Indian firms will find it difficult to implement ESG ratings proposed recently by SEBI and will need incentives.

ESG Rater Says Green Push Compliance Tough For Indian Companies
A thermal power plant stands in Tulza, Bosnia. (Photographer: Oliver Bunic/Bloomberg)

Indian companies will find it difficult to implement environmental, social and governance ratings proposed recently by the capital market regulator and authorities may need to offer incentives to accelerate adoption, a senior rating agency official said.

“It is easy for Scandinavian or Norwegian companies to say they will not use coal given their demographics, but it’s difficult to practice such a position in India, if not impossible,” Sankar Chakraborti, group CEO at Acuite Ratings and Research and chairman at ESG rating provider ESGRisk.ai said in an interview. 

Prime Minister Narendra Modi’s resolve to boost green power in India’s energy mix has raised the demand for ESG ratings in the fossil-dominated economy. The government’s move has pushed the Securities and Exchange Board of India to roll out a series of rules in the past year and create a standardized ESG framework for the country’s top 1000 listed companies.

“India has to grow and create employment and therefore impact on the environment is a given. That is why they have to ensure quick adoption of ESG through an incentive-based approach,” Chakraborti said, adding that otherwise, it would be tough for companies to accept ratings.

The proposed changes come amid rising concerns of climate change with many nations including India -- which is among the world’s top emitter of green-house gases -- committing to mitigate this challenge. 

India has pledged a more than 45% reduction in the ‘carbon intensity’ of its economy by 2030 -- a target achievable if the country switches to more power generated by renewable sources. And while Indian companies have shown an eagerness to embrace clean energy, they face difficulties trying to purchase renewable energy with the country’s ailing power distributors posing a challenge.
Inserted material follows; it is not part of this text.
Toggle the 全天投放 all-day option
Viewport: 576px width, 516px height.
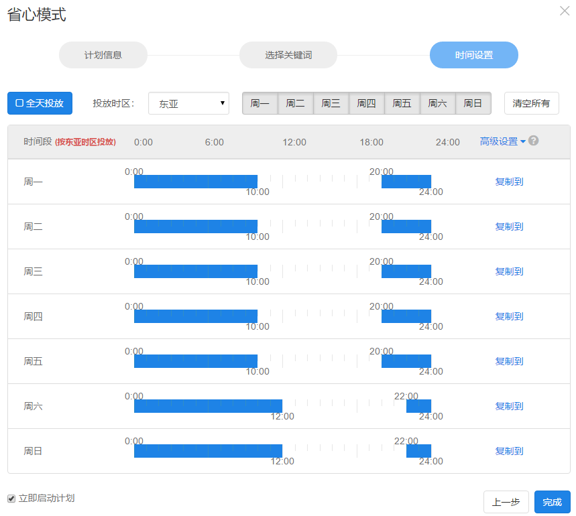[40, 103]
Sahil Arora, a partner at legal firm Saraf and Partners in Mumbai hopes companies overcome the initial hesitation as the regulator’s proposed ESG rules including accrediting rating providers will make the framework more trustworthy and help Indian companies attract more green capital.

“Entities seeking investments will be able to get a much larger investor pool as they get ratings from these regulated entities,” Arora said. “SEBI has kept the framework very open and it provides relevant amount of flexibility.”